The desert locust is the most destructive and major migratory pest in the world. In this book, the research team studied desert locusts breeding area quantitative extraction, migration path dynamic analysis, and damage monitoring technology, established a desert locust spatial information system, and produced pest monitoring application products. It can provide important scientific and technological support for ensuring global food security, ecological security and maintaining regional stability. Dr. Yingying Dong, from the Aerospace Information Research Institute, Chinese Academy of Sciences, Beijing, China, is an outstanding young innovative talent in the field of remote sensing monitoring and forecasting of vegetation pests and diseases. She has made a series of research achievements in data processing, monitoring, early warning modeling, intelligent system development, promotion, application, etc. This book analyzes the occurrence characteristics of desert locusts and the current status of monitoring and early warning research, taking the scientific research and practical applications carried out by the research team in the field of desert locust monitoring as examples, and comprehensively expounds on the methods and key technologies of remote sensing monitoring of desert locusts. This book innovatively combines fundamental theories and cutting-edge technologies to provide data, methods, and technical support for desert locust control.
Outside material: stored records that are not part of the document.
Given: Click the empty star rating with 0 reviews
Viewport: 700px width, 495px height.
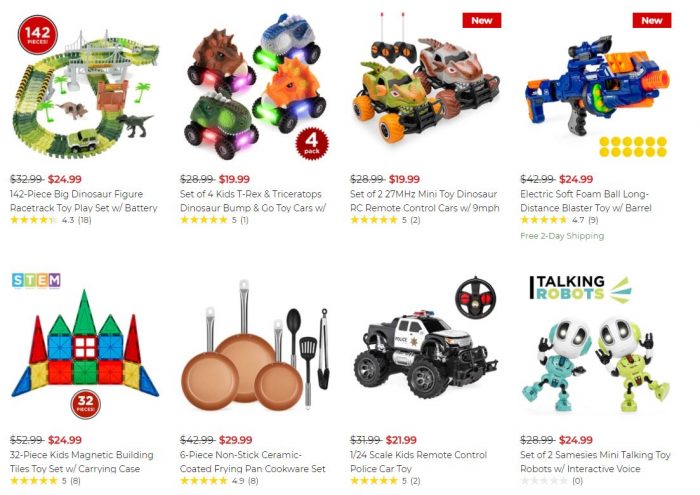Looking at the screenshot, I should 552,481.
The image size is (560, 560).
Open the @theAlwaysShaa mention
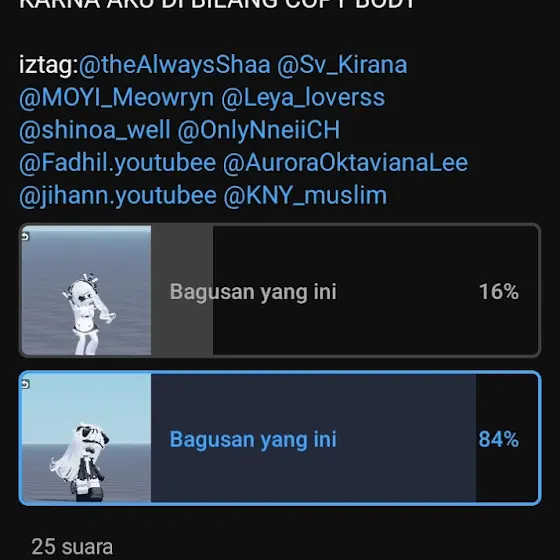click(x=175, y=65)
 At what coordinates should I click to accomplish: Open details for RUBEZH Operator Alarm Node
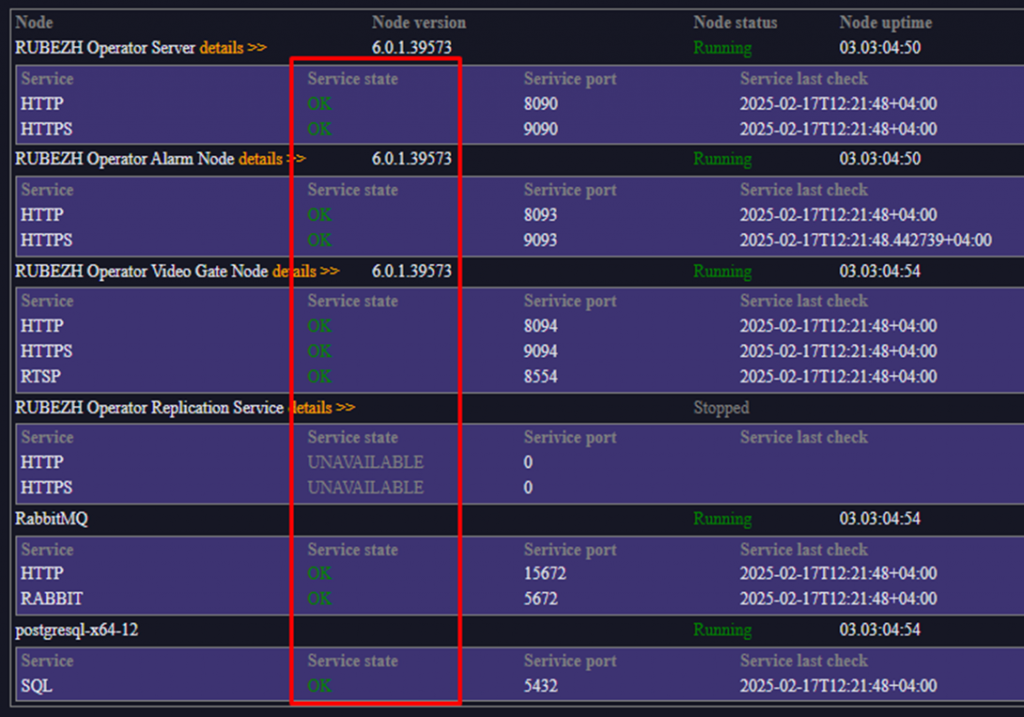[271, 159]
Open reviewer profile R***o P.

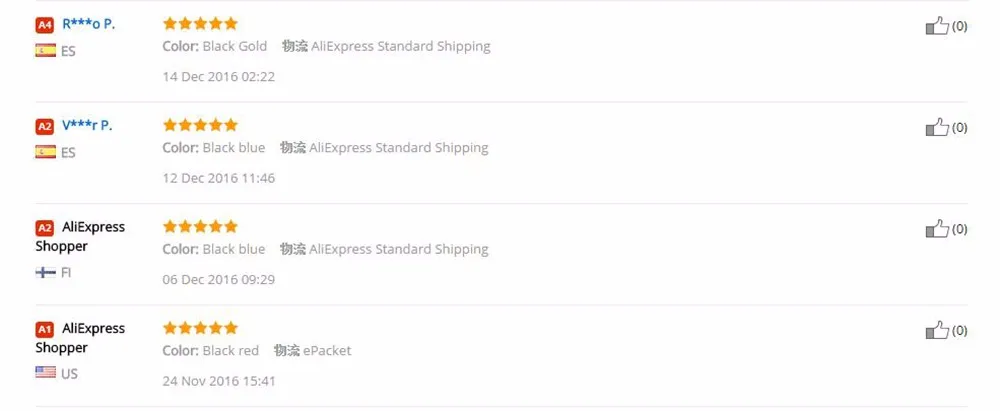pos(88,25)
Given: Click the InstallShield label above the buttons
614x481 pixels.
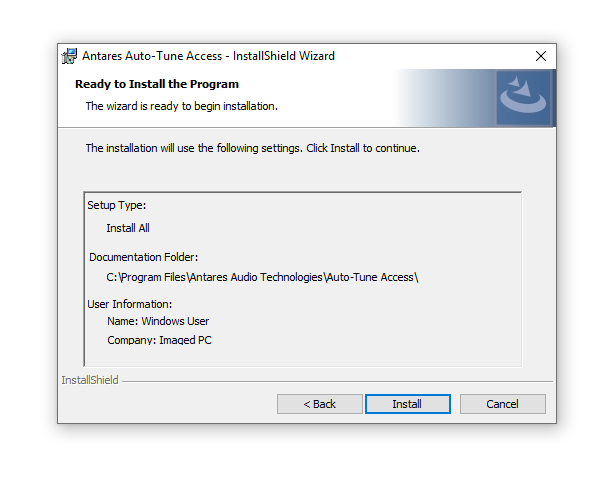Looking at the screenshot, I should coord(90,380).
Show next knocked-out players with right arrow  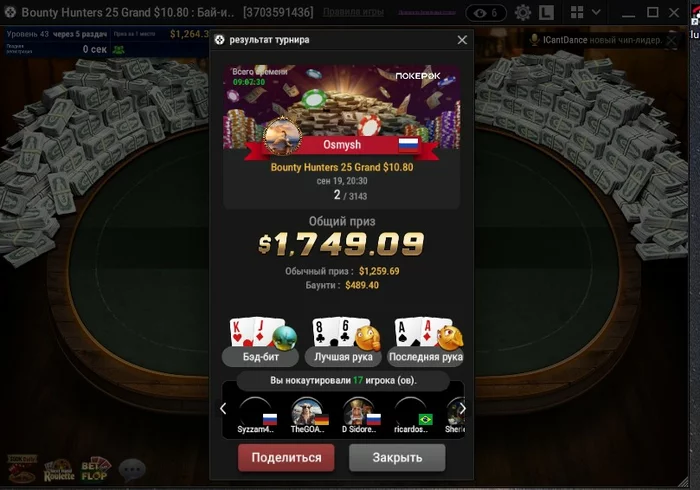(462, 408)
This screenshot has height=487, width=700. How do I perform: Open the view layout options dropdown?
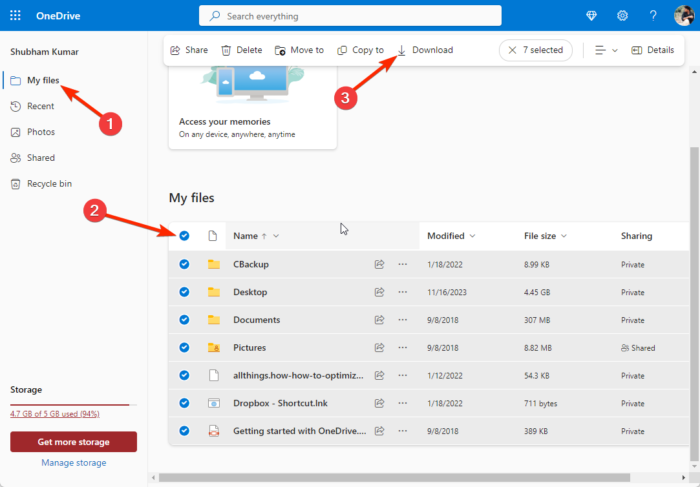(605, 50)
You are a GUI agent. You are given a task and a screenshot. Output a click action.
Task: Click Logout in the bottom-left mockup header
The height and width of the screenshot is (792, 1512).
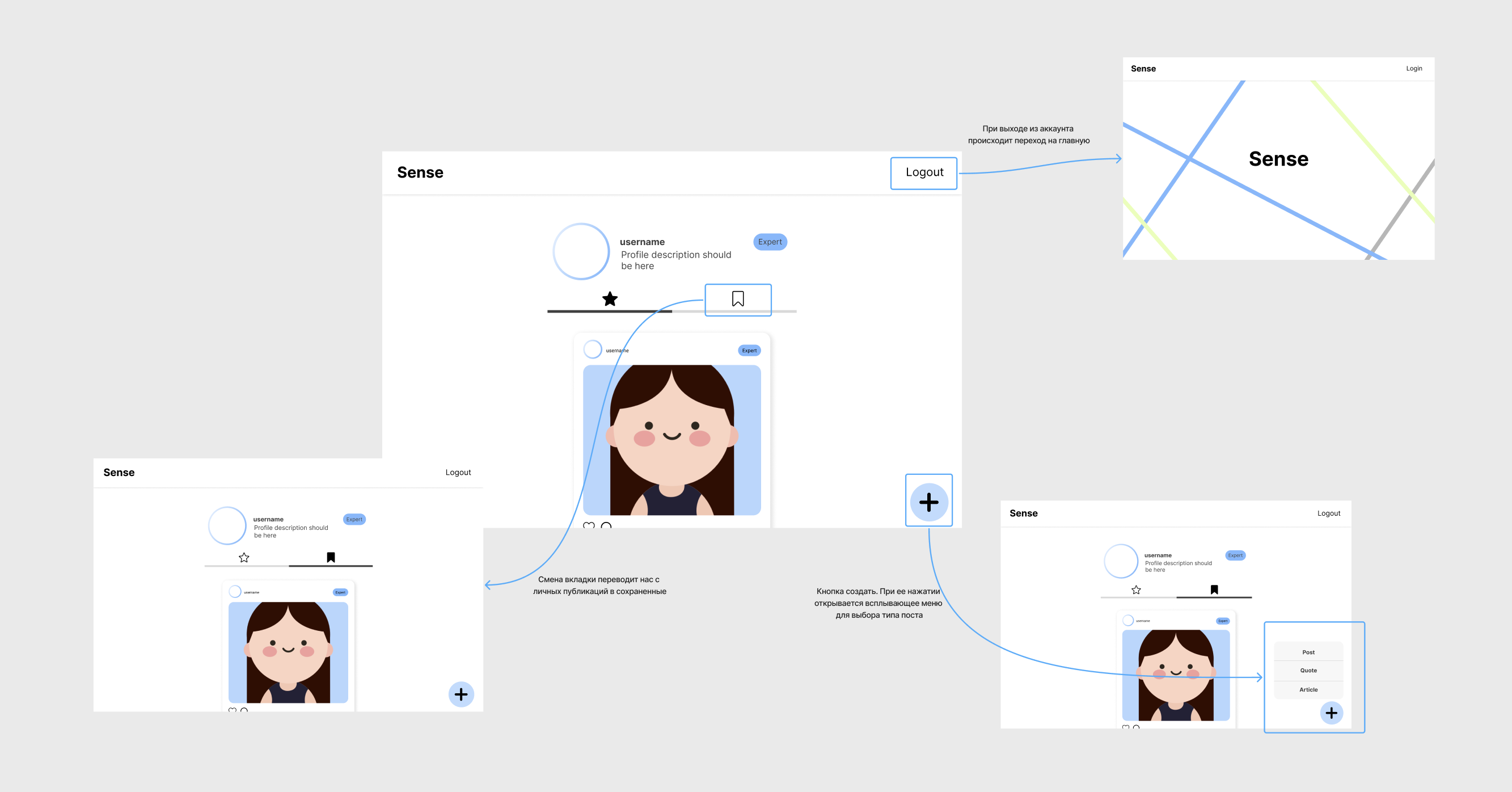pyautogui.click(x=458, y=473)
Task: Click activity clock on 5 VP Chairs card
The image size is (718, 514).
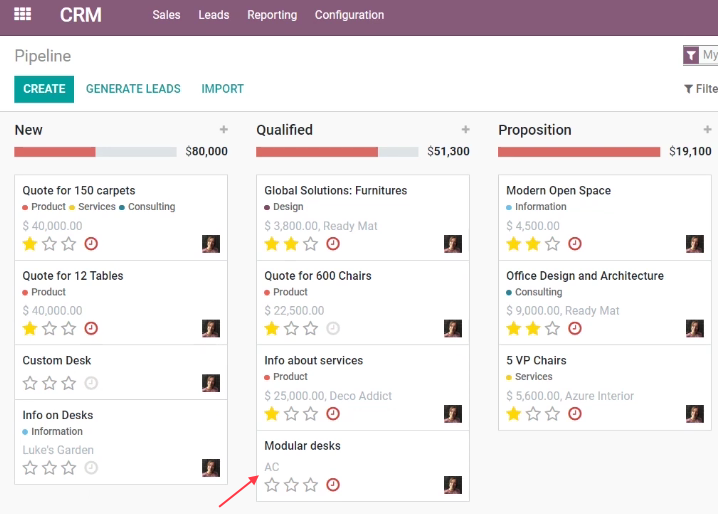Action: coord(575,414)
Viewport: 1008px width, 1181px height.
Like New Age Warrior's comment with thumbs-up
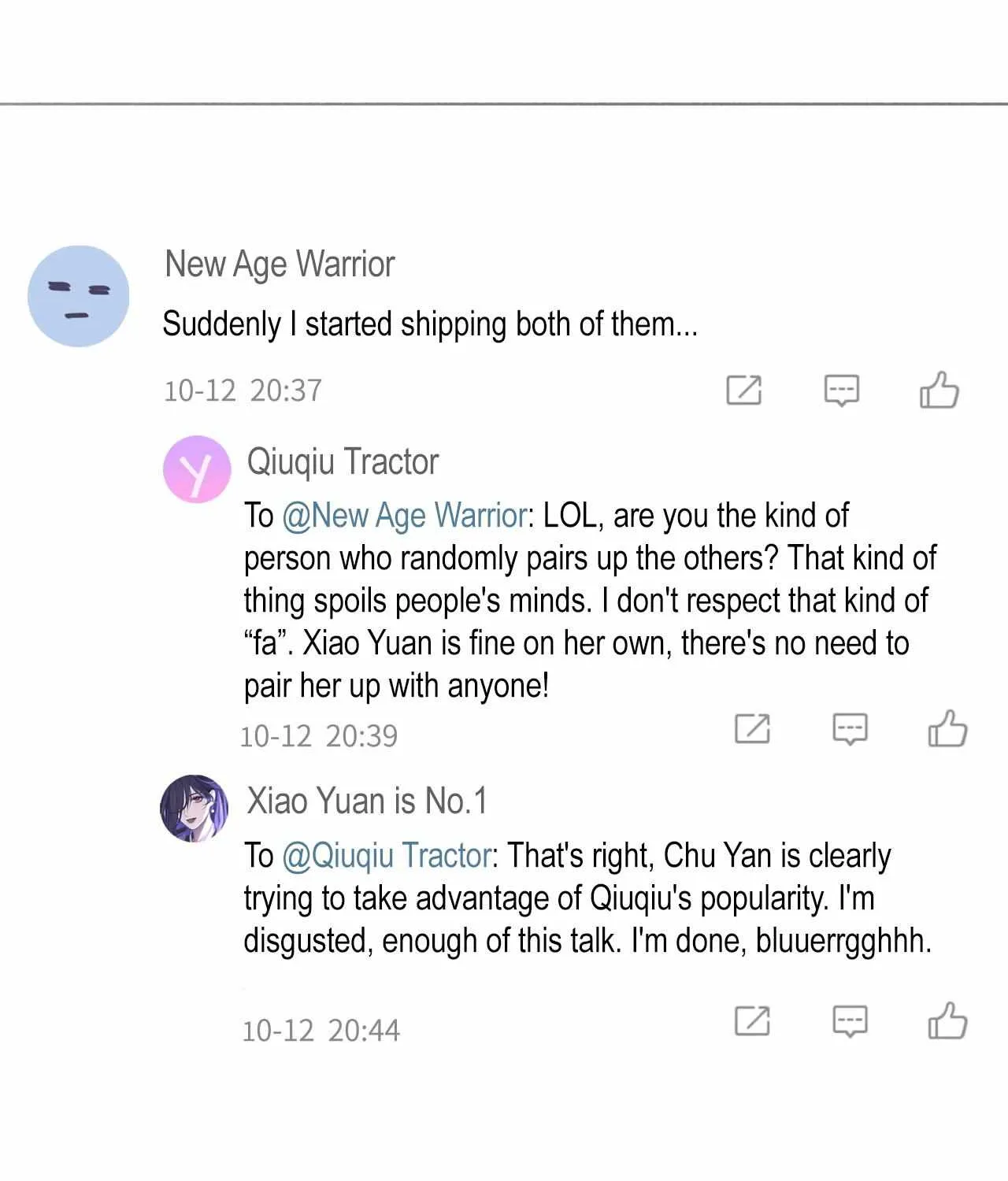click(939, 390)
It is currently a vital reference material that is rarely seen in the field of spatial information technology applications and plant protection research and teaching.
In the era of big data, the rapid development of remote sensing technology has effectively promoted scientific research and its application. We hope the publication of this book will benefit remote sensing workers, scientific researchers, and extension individuals related to pest control. We hope this book could arouse colleagues, especially young scholars, to further explore remote sensing monitoring of pest. I sincerely hope the authors can bravely climb the peak of science, make more excellent progress in this field, and make new contributions to the promotion of remote sensing science.